Is it possible for a refrigeration unit whose purpose is to chill water passing over a titanium coil to malfunction and reverse the cooling effect by means of heat?

Whereas, the t-stat has not been satisfied, the unit has malfunctioned, and the compressor is still running; possibly because a capacitor is at fault.

Basically, I have two 3 ton machines operation in line whose purpose is to chill seawater to 42 degrees. For over a month, when the machines normally not run at all, the t-stats are reading 47/48 degs. Suspicious of the t-stats, I have replaced them and the reading remain the same. After realizing one of the machines has malfunctioned I disconnected the power to it. Over nite, the machine that is operating normally has dropped temp to 42 deg and has satisfied the t-stat.

Mechanically, how could the malfunctioning machine create enough heat to heat the gases in the titanium coils and therefore heat the water?
 
questions...ambient temperature consistent throughout? temperature of incoming sea water? is that consistent? you say they didn't run at all when not working properly, so perhaps wasnt heating, just not cooling? I have no idea what I am talking about but these seem like relevant to the discussion.
 
a failed capacitor would prevent the compressor from running. If the system is a heat pump and the reversing valve failed to reverse for cooling mode, then the refrigerant flow would be reversed and the coil that normally cools the water would heat the water. If the system is just straight cooling then it could not add heat, it just wouldn't cool.
 
a failed capacitor would prevent the compressor from running. If the system is a heat pump and the reversing valve failed to reverse for cooling mode, then the refrigerant flow would be reversed and the coil that normally cools the water would heat the water. If the system is just straight cooling then it could not add heat, it just wouldn't cool.

for straight cooling...

wouldn't it heat using the ambient temp on the compressor side??
(failed expansion valve)

if this was co-located with the high side of the other units, then the heat coming off those would be recycled in??
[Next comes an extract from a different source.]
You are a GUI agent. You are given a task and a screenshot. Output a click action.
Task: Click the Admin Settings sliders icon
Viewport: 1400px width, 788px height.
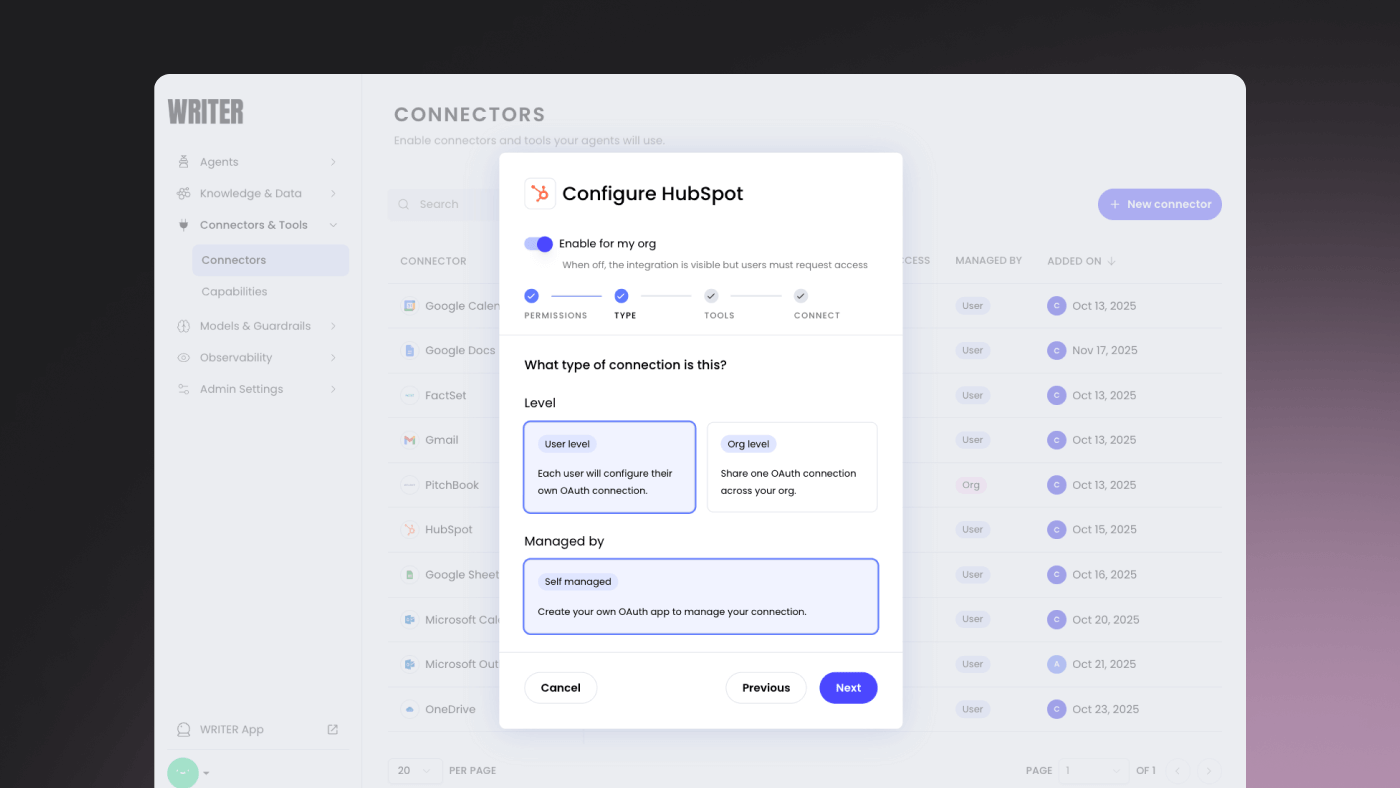[184, 389]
poking with a stick here....
 
Ordered a new compressor for now, I'm just stumped as to what would bring the water temp up 5 degrees over what the system normally runs at. I'm sure there is something I've missed, but there is not a heat pump on this system. I'm running 16 machines at this point and have never seen this happen. My next guess is that an impeller on a water pump is creating excessive heat.

Thanks for the feedback.
 
This may not really apply in your situation, but in smaller systems running a single chiller I have seen heating if the unit continues to run after coolant has leaked out. With the units in tandem one with a blown compressor or out of coolant may be able to counteract the work of the other to the tune of a few degrees possibly. Really just a theory, and can't really account for why it seemed like they weren't running.